Retype the records exactly, including every line.

(Beginning of DATA TO EXAMINE)

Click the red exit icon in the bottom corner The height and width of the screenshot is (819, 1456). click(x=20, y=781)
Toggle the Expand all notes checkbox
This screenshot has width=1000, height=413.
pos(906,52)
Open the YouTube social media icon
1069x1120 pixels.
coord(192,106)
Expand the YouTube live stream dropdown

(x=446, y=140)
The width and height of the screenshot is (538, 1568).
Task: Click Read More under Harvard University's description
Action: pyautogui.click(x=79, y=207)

(End of DATA TO EXAMINE)

* SOLVED PROBLEM *
Click the red exit icon in the bottom corner The height and width of the screenshot is (819, 1456). click(x=20, y=781)
Toggle the Expand all notes checkbox
This screenshot has width=1000, height=413.
pos(906,52)
Open the YouTube social media icon
1069x1120 pixels.
coord(192,106)
Expand the YouTube live stream dropdown

(x=446, y=140)
The width and height of the screenshot is (538, 1568).
Task: Click Read More under Harvard University's description
Action: pyautogui.click(x=79, y=207)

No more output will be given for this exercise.